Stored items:

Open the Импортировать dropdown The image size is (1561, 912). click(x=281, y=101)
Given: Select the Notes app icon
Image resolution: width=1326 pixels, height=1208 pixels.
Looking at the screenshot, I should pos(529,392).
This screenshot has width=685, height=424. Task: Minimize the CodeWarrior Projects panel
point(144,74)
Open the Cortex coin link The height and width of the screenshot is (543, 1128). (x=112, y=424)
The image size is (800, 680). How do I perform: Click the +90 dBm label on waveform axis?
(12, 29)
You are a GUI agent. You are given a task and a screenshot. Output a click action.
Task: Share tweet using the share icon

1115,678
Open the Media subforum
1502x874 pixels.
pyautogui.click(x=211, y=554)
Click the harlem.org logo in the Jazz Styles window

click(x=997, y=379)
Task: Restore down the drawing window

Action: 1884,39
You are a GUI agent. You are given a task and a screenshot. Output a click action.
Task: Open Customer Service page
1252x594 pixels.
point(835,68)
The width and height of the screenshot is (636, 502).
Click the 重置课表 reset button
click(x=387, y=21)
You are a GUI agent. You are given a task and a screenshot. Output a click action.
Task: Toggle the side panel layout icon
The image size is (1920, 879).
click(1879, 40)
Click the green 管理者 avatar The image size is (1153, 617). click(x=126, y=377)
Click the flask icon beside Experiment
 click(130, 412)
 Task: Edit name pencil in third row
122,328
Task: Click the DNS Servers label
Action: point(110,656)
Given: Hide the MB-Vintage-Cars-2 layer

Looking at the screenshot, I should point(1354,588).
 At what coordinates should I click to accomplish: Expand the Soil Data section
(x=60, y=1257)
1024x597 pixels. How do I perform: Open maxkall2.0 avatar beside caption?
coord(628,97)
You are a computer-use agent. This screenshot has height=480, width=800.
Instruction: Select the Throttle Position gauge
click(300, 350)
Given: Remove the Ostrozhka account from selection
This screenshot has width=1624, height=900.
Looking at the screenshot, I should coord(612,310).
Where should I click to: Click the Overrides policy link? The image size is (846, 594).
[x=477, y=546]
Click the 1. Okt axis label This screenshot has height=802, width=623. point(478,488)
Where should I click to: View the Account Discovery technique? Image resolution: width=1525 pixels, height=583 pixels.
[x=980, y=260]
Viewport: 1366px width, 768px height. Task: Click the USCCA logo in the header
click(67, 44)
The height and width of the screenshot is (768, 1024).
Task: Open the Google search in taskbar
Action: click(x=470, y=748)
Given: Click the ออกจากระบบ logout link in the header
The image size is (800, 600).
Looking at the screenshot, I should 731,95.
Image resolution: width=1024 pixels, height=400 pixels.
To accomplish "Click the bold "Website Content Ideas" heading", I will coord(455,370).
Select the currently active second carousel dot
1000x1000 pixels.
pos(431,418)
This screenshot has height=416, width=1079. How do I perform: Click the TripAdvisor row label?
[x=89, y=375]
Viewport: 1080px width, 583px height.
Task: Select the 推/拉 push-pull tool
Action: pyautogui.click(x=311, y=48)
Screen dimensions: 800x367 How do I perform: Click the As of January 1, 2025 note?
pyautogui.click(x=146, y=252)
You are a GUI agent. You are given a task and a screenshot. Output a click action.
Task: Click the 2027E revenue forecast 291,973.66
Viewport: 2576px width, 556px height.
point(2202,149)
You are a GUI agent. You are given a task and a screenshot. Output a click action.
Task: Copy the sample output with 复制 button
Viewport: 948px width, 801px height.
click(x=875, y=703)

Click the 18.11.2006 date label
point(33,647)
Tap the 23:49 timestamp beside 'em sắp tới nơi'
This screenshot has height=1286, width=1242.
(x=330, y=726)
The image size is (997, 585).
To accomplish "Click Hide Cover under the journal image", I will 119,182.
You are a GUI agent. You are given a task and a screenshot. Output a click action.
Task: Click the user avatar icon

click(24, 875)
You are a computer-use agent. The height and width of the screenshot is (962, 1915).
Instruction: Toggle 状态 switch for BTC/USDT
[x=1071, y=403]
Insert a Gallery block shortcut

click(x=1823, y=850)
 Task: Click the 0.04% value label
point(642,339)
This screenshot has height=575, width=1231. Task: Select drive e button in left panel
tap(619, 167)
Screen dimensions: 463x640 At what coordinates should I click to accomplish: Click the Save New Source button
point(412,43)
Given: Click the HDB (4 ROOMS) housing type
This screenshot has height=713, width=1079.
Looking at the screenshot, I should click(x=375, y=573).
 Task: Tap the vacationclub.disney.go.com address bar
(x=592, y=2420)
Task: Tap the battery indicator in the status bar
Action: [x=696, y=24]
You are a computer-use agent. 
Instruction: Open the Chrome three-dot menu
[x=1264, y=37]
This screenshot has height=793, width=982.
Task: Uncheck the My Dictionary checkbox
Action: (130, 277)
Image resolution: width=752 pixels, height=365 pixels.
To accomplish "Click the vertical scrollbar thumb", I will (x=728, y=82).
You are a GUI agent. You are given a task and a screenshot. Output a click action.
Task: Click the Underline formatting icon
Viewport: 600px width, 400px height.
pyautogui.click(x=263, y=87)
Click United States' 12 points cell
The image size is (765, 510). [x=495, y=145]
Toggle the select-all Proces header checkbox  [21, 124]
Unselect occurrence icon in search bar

• _Problem description_
Report every line of the records that contains the word "computer".

• _Written reply_
You are a computer-use agent. This screenshot has height=480, width=800.
You are a computer-use agent. The height and width of the screenshot is (962, 1915).
You are a computer-use agent. 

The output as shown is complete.